The strongest rebuttal formulation is: Palestinian opinion on a two-state solution is divided and highly conditional. The plain concept currently draws more opposition than support, and support falls further as concrete concessions are specified. That is not the same as "broadly supporting a negotiated two-state solution."

Tactical framing: the wording-sensitivity finding is the most useful analytical tool in this note. When the opponent cites a poll showing higher support, ask what exact question was asked. “Independent Palestinian state in the 1967 territories” and “demilitarized Palestinian state with normalization” are not the same question and do not produce the same result. Forcing precision on the question wording often reveals that the opponent is citing a favorable framing rather than the general concept.

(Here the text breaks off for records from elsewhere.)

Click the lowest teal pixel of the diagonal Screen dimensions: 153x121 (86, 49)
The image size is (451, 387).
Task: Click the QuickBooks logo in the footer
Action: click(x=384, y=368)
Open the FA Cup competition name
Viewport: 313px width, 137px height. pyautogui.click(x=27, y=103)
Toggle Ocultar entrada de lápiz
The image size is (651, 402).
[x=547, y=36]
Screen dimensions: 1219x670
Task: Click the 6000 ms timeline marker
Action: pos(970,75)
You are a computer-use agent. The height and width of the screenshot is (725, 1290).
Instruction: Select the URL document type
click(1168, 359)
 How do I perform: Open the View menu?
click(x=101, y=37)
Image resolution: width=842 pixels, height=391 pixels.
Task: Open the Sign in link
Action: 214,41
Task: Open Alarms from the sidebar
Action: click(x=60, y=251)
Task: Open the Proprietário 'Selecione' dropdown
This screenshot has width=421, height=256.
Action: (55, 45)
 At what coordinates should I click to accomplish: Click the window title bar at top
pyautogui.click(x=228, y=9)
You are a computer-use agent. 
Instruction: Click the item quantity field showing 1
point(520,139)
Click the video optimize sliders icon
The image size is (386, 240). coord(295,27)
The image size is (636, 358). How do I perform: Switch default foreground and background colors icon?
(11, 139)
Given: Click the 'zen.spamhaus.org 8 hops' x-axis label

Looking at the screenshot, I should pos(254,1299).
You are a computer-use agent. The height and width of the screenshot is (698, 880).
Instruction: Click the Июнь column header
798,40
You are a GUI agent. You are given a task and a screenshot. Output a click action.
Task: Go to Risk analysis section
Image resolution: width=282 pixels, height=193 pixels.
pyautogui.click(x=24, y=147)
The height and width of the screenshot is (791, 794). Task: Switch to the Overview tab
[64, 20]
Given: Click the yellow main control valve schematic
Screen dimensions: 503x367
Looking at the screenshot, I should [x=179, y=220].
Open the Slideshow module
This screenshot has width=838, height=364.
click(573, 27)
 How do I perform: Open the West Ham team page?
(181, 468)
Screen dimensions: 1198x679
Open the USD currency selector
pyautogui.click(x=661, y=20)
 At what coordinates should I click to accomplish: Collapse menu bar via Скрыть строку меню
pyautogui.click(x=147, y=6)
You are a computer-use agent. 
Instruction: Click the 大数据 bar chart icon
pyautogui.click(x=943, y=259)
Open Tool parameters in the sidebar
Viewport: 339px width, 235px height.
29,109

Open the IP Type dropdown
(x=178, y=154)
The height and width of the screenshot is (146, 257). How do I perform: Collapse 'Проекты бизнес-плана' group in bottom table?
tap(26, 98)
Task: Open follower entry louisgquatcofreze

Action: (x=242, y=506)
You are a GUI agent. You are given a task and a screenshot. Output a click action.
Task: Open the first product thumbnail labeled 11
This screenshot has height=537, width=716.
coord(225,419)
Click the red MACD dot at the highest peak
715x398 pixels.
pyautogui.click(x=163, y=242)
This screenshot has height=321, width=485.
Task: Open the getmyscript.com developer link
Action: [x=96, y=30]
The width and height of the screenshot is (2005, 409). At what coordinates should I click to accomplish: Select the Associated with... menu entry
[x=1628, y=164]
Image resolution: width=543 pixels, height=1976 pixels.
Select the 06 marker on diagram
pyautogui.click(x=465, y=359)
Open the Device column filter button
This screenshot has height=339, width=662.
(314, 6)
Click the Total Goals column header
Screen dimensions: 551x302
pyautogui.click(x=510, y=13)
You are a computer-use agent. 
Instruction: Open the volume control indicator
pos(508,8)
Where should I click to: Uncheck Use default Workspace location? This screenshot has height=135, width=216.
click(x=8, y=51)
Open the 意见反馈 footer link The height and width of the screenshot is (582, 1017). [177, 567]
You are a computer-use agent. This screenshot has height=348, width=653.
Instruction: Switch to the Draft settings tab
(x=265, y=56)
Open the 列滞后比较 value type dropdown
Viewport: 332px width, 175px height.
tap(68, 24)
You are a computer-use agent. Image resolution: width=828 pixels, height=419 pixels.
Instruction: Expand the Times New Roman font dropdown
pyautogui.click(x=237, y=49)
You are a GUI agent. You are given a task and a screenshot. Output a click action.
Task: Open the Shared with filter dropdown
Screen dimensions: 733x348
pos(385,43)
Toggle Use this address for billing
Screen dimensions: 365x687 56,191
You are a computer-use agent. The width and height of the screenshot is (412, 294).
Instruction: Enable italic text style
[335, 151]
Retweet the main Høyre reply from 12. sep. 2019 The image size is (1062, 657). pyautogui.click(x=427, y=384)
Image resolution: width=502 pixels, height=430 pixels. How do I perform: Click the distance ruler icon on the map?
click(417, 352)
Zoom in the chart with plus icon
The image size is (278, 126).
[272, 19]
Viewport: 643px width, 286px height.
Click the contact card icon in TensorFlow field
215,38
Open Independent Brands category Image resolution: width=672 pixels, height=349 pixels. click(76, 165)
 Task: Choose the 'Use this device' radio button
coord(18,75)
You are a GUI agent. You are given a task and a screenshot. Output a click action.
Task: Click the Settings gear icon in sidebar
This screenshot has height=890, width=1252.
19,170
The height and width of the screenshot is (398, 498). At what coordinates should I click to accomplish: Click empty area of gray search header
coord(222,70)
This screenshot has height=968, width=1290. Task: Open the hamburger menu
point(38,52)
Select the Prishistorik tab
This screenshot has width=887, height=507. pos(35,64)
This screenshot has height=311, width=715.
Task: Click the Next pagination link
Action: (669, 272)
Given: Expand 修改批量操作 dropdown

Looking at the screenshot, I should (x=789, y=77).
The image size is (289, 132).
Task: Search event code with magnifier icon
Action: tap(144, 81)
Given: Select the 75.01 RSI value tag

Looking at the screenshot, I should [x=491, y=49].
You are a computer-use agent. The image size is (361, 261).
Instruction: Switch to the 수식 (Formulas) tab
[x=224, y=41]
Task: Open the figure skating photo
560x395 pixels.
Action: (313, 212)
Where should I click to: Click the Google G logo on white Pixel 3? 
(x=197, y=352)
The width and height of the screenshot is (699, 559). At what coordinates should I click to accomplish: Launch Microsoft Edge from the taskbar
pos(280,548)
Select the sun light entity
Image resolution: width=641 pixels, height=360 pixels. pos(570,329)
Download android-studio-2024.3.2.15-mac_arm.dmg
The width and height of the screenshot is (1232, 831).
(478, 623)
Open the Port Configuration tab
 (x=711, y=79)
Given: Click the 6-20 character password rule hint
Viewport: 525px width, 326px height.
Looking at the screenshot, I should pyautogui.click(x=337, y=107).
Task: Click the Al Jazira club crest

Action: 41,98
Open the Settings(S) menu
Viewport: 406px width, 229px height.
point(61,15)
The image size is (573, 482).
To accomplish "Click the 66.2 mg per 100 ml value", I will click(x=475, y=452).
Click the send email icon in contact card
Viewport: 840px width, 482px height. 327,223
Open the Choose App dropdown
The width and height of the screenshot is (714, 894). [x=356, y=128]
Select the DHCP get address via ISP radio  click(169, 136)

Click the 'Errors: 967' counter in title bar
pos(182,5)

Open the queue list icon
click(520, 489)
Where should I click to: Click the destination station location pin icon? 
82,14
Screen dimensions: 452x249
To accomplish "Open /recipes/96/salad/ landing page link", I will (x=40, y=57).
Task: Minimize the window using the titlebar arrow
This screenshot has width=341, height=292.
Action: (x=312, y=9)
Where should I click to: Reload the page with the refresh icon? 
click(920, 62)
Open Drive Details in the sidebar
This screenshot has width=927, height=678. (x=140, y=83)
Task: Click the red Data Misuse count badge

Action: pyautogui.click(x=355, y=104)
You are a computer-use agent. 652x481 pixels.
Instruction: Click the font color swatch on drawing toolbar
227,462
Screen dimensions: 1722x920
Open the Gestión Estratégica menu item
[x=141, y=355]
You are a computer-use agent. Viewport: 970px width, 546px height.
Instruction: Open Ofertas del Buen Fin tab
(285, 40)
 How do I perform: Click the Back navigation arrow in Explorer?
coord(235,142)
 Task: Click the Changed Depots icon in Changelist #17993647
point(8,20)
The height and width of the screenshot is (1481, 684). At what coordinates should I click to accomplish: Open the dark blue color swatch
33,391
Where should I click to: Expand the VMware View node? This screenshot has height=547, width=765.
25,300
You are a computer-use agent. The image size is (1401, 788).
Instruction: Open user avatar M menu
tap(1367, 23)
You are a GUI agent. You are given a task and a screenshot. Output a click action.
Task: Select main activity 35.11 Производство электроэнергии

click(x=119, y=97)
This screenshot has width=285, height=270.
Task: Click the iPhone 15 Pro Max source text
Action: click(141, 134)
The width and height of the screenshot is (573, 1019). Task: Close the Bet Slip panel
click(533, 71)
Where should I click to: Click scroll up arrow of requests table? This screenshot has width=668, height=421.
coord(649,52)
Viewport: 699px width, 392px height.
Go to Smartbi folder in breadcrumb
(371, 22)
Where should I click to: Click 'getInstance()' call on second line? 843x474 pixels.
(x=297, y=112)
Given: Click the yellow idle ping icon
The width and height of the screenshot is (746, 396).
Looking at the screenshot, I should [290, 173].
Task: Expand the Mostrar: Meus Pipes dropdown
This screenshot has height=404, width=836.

The comparative-preference trap is also worth naming explicitly in debate. Saying “51 percent prefer a two-state solution over other options” is not evidence that 51 percent broadly support a negotiated peace deal with Israel. Those are two different measurements. The opponent will sometimes blur this distinction intentionally.

The safe concession: some version of a Palestinian state on 1967 lines draws genuine majority support when framed correctly, and Palestinian opinion on final-status arrangements is more favorable under certain conditions. That does not rescue the “broadly support a negotiated two-state solution” formulation, but it prevents overclaiming in the opposite direction.